Comments before the:
UNITED STATES OF AMERICA
FEDERAL ENERGY REGULATORY COMMISSION
Transcontinental Gas Pipe Line Company, LLC
Docket No. CP15-138-000
ATLANTIC SUNRISE PROJECT
June 16, 2016
Lake Lehman High School
1128 Old Route 115
Dallas, PA 18612
CARL A. MARRARA
Vice President, Government Affairs
Pennsylvania Manufacturers’ Association
My name is Carl Marrara and I am the Vice President of Government Affairs for the Pennsylvania Manufacturers’ Association. We are the statewide, nonprofit trade organization that represents the people who make things here in our commonwealth; generating over $79 billion annually in state gross product, employing 575,000 hardworking Pennsylvanians on the plant floor, and supporting supply, distribution, and retail networks that sustain millions of additional Pennsylvania jobs. I am honored to be here today, commenting before the Federal Energy Regulatory Commission, to express our support for the Williams’ Atlantic Sunrise project, Docket No. CP15-138-000.
Manufacturers in particular, depend on the affordable dry and liquid gas to remain globally competitive. Under current market constrictions, when there is a high demand for gas the priority is given to residential and institutional markets – leaving industry to find alternative fuel sources that are often much more expensive. Total natural gas demand is poised to increase by 40 percent over the next decade and researchers at the National Association of Manufacturers found the key drivers of this demand will be manufacturing and power generation. Therefore, projects such as the Atlantic Sunrise Project are so vitally important to the productive sector of our Commonwealth’s economy.
Affordable gas is simply not getting to market because Pennsylvania lacks a sufficient pipeline network. According to the Marcellus Shale Coalition (MSC), of the 9048 wells in Pennsylvania that reported to the Department of Environmental Protection as of last December, 6618 are producing gas. That leaves 2430 that are in some in-between status: not completed, shut in, and inactive over the past year. Specifically, there are 562 wells inactive and 806 listed as “drilling not completed”, while 997 are shut-in. It has been estimated that approximately 25-30% of the Marcellus wells drilled to date still do not have pipeline takeaway capacity. Projects such as the Atlantic Sunrise Project open and expand markets, sustaining and stabilizing the energy industry.
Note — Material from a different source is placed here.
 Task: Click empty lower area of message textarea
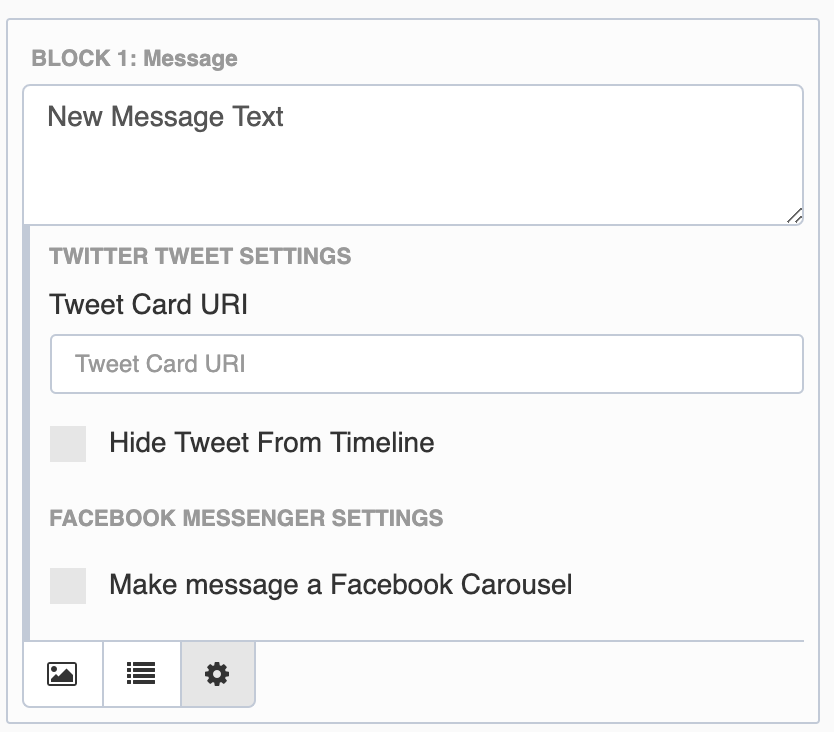pos(413,181)
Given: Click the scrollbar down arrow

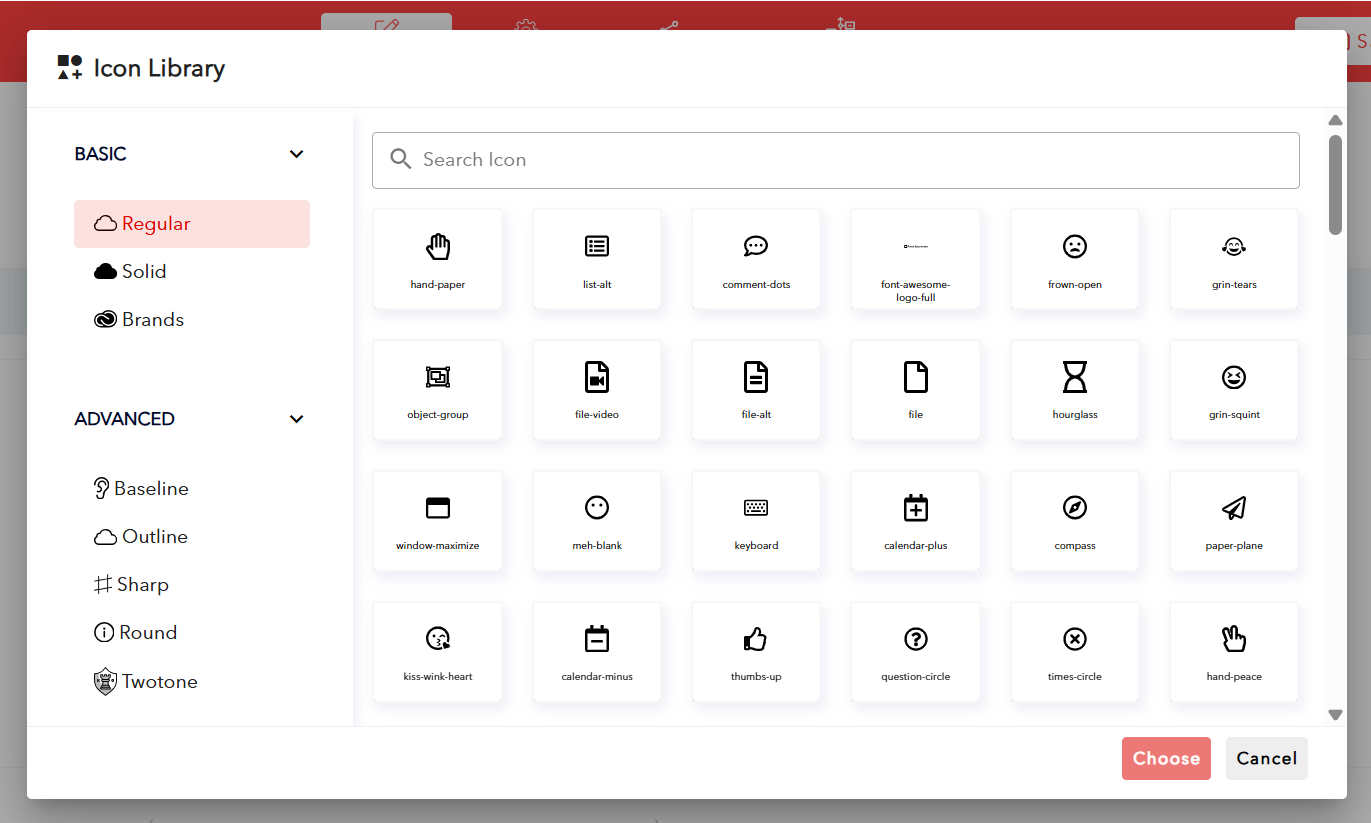Looking at the screenshot, I should (1335, 714).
Scholars at Penn State University forecast the Atlantic Sunrise project to directly employ approximately two thousand three hundred and stimulate the local and regional economies in the project area by supporting an additional six thousand more jobs. Most importantly, the economic impact of this project will have lasting results, far beyond the construction of the pipeline in the manufacturing sector. According to a recent study by the National Association of Manufacturers and IHS Economics:
“The improved competitive positioning of industries in the manufacturing sector is shaping state and local economic development strategies across the country. Increased supplies of natural gas, especially at lower delivered prices, enhances the competitiveness of economies by making them more attractive to manufacturing activities that are large, and intensive users of natural gas such as chemicals, food, paper, and metals. The close proximity of existing clusters of manufacturing establishments to increased natural gas supplies can generate new pipeline-related economic development, often because of the availability of direct connections to a new or expanded gas pipeline. In a recent IHS manufacturing strategy study for the City of Philadelphia Industrial Development Corporation, core recommendations included expansion of pipeline capacity from the Marcellus Shale region to the Greater Philadelphia area as an enabler for expanding the regional manufacturing sector. Recent IHS research indicates that sectors such as food, cement, wood, paper, chemicals, and primary and fabricated metal products will be the largest beneficiaries of increased supplies and lower natural gas prices, as they both use it intensively and require large amounts of it, especially in chemicals subsectors, where it is used as a feedstock. Expansions of natural gas pipeline capacity are also needed to enable the construction of new electric generating plants. In addition to providing key inputs for the construction of pipelines, the manufacturing sector will also benefit economically from the capital expenditures for new electric generating plants and for facilities used to process and store natural gas liquids. In a nutshell, the combination of increased access to shale gas and the transmission lines that move that affordable energy to manufacturers across America meant 1.9 million jobs in 2015 alone.”
This studied and proven economic boon can and will come to this area of Northeast Pennsylvania with the approval and construction of the Atlantic Sunrise Project.
Pennsylvania’s natural gas revolution is giving our manufacturers new momentum with abundant cost-competitive energy. But to fully realize the potential of shale gas, Pennsylvania needs robust infrastructure for transmission. We must connect consumers and customers to the supply –here in Pennsylvania, the greater Northeast United States, and there are opportunities that exist to supply the world if we seize the opportunity.